On constate à la lecture du rapport que les personnes appartenant à une minorité sexuelle sont plus vulnérables que le reste de la population.

Ainsi, environ 50 % des personnes homosexuelles (jeunes ou adultes) ont été victimes de violence homophobe au cours de leur vie.

Un autre élément de vulnérabilité: le taux de personnes homosexuelles et bisexuelles qui disaient avoir consommé des drogues illicites en 1998 était supérieur à celui des personnes hétérosexuelles.

Quant au suicide chez les jeunes, le rapport rappelle que le risque d'avoir des idées suicidaires ou de faire une tentative de suicide est entre 6 et 16 fois plus élevé chez les jeunes gais et bisexuels que chez les jeunes hétérosexuels.

Vers une stratégie nationale de lutte contre l'homophobie

Au terme de son étude, le GTMH constate qu'« aucune structure gouvernementale n'a la responsabilité de conseiller le gouvernement concernant les réalités des personnes de minorités sexuelles, alors que de telles structures existent pour les jeunes, les femmes, les personnes aînées, les communautés culturelles et les personnes handicapées ».

Après avoir souligné que la lutte contre l'homophobie est l'affaire de toute la société, le rapport affirme que « la société québécoise doit se doter d'une stratégie continue, à l'échelle nationale, de lutte contre l'homophobie ».

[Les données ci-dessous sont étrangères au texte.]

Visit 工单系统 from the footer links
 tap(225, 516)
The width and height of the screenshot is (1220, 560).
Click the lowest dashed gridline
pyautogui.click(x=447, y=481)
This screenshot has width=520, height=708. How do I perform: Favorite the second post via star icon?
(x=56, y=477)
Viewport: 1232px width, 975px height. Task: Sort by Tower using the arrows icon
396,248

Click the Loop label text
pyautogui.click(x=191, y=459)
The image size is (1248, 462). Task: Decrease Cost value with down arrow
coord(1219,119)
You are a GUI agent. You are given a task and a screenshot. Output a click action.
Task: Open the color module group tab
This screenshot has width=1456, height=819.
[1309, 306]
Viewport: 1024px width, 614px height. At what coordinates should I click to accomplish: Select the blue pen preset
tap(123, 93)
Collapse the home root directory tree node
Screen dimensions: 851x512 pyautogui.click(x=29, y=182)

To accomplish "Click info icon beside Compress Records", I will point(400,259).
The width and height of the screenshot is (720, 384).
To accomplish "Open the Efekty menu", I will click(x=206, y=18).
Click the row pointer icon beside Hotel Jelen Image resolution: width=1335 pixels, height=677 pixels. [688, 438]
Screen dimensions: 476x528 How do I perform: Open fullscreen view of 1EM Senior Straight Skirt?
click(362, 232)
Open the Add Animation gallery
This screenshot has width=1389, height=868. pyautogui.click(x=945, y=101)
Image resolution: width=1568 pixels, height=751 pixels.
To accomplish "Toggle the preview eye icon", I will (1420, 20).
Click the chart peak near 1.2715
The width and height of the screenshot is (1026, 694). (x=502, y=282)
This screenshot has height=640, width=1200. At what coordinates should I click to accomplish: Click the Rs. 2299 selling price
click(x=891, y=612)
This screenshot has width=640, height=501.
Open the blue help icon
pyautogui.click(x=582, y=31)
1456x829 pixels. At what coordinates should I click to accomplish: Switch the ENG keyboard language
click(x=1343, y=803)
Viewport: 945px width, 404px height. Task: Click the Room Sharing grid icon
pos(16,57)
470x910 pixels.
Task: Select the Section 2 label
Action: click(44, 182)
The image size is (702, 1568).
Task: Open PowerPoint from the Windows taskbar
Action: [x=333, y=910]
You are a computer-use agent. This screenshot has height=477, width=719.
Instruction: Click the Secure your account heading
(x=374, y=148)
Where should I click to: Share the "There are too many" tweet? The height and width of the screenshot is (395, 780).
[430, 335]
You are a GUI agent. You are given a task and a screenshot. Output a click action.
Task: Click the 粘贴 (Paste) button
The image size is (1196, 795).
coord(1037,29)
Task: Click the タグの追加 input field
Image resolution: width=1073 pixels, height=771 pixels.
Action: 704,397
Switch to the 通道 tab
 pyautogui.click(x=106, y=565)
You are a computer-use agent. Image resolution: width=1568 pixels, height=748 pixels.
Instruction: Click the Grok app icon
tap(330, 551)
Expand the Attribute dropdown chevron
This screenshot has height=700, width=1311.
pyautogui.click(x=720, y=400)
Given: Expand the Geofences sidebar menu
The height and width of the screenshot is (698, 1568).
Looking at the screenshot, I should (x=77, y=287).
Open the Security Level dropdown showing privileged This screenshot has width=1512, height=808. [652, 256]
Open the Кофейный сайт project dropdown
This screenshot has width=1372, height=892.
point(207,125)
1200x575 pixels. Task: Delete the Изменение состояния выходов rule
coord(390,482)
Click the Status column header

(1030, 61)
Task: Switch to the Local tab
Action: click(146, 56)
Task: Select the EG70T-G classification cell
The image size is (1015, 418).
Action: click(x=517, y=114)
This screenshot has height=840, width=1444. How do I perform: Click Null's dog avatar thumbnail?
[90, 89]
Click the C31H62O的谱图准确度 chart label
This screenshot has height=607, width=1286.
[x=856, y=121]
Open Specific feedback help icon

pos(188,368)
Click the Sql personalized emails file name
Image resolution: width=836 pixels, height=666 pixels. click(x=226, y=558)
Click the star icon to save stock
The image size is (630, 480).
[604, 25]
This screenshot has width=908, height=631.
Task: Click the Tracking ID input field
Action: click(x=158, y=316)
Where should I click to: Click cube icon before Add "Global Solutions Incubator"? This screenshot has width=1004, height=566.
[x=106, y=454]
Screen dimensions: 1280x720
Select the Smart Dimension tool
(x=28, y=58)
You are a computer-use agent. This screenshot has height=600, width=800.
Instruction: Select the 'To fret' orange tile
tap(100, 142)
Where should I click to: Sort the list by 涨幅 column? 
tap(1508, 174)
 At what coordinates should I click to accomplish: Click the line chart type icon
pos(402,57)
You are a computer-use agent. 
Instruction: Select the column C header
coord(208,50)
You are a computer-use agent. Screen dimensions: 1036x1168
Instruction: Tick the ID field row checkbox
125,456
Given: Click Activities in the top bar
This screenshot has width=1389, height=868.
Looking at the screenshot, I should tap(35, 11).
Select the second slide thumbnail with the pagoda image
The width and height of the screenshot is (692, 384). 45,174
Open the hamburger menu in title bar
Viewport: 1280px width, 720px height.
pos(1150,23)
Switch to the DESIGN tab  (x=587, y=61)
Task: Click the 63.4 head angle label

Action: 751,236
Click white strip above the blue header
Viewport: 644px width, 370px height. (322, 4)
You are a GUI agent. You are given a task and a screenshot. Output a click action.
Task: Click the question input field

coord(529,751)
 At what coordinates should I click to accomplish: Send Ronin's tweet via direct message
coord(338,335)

Pour y parvenir, le GTMH fait sept recommandations générales au gouvernement du Québec:

  • que Québec adopte et mette en oeuvre une politique nationale de lutte contre l'homophobie: cette recommandation est assortie de quatre objectifs;
  • que le premier ministre du Québec désigne un ministre responsable de la mise en oeuvre d'une politique nationale de lutte contre l'homophobie;
  • que Québec mette en place une structure pour assurer la mise en oeuvre et l'évaluation d'une politique nationale de lutte contre l'homophobie;
  • que Québec adopte un plan d'action national de lutte contre l'homophobie comportant les mesures mises de l'avant dans ce rapport;
  • que Québec mette en oeuvre une campagne nationale de sensibilisation à la lutte contre l'homophobie axée sur la mise en valeur de modèles positifs issus des communautés LGBT;
  • que Québec s'assure que le budget global des subventions versées aux organismes communautaires LGBT soit maintenu et que de nouvelles sommes leur soient attribuées;
  • que Québec soutienne la mise en place d'une chaire de recherche universitaire sur les réalités des personnes de minorités sexuelles et sur les impacts de l'homophobie et de l'hétérosexisme.

Finalement, le groupe de travail adresse aussi des recommandations particulières à neuf ministères du Québec et à sept autres organismes publics pour favoriser l'épanouissement des personnes appartenant à une minorité sexuelle.